Flipped Learning

Flipped learning is a learner-centered model in which direct instruction moves from the group learning space to the individual learning space. It “flips” traditional work done at home into the classroom. The main goal of a flipped classroom is to enhance student learning and achievement.

Differentiated Instruction
A flipped class facilitates differentiated instruction (flexible groupings, scaffolded content, diverse instruction). This can be difficult to accomplish in group settings. Flipped lessons enable instruction to be responsive to each student’s readiness, learning style and prior knowledge. This approach shifts the teacher’s role to a facilitator in the students acquisition of knowledge as opposed to the traditional classroom setting where the teacher is the disseminator of information.

Self-Paced Work
Flipped learning allows for self-paced work. The student who needs more time to achieve mastery doesn’t get left behind and the student who masters the same concept quickly is able to move on. As a result, both learners reach their individualized potential, and many times, student behavior in class improves as each child is more engaged.. No one is idly sitting in class.

Individualized
Flipped moves the entry level instruction to outside of the classroom, into a personalized environment at home, whether it be bouncing on an exercise ball, lying on their bed or sitting at a desk. The self-paced video instruction allows the student to experience the “power of the pause” empowering the learner to control the rate at which the lesson is delivered. To be able to “interrupt” the lesson if the student is confused, and “rewind” to hear the content again, is an incredibly empowering tool.

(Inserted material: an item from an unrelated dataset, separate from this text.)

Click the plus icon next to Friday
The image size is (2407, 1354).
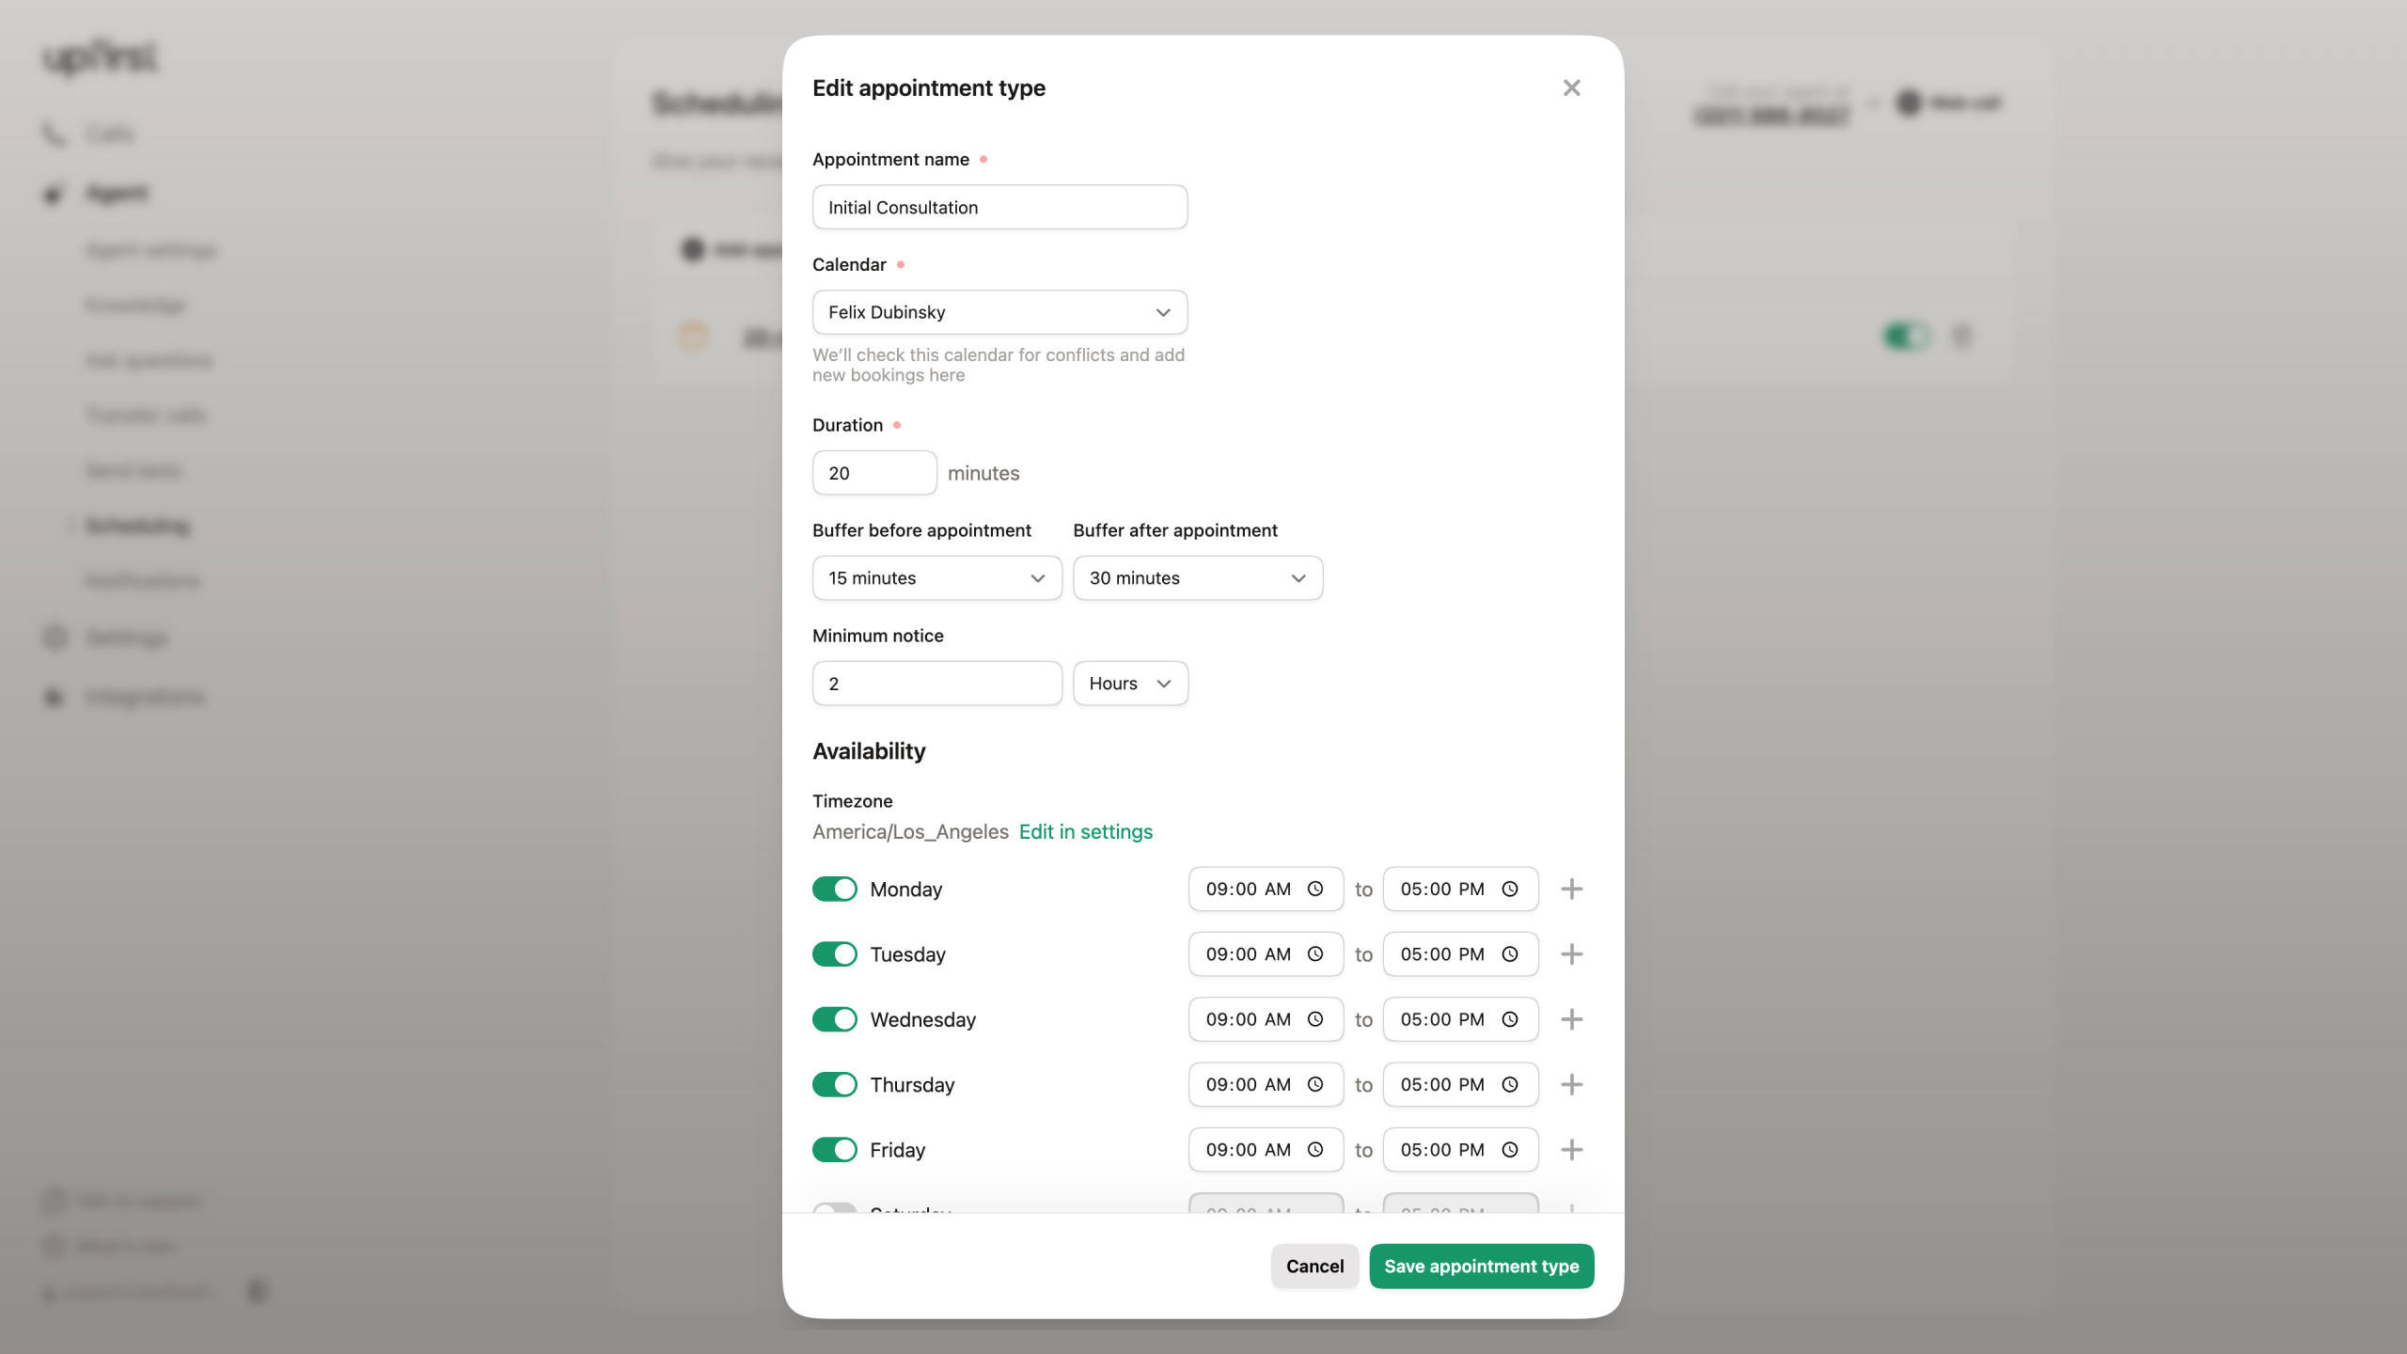pyautogui.click(x=1571, y=1149)
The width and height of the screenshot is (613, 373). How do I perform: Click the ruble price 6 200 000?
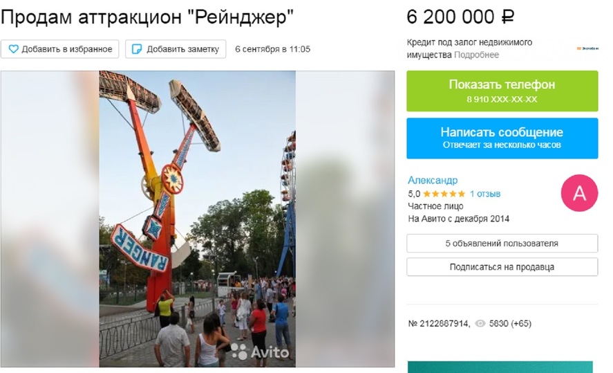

Increased Student Engagement
The flipped classroom raises student engagement and collaboration. With the introductory instruction accomplished prior to class time, in-class activities allow for greater depth of topics, activity learning, group work, and practice problems. Students engage in peer learning, sharing their knowledge with each other. Teachers are easily able to identify gaps in understanding, errors in thinking, or mis-concepts in application as well as be more available for one-on-one instruction.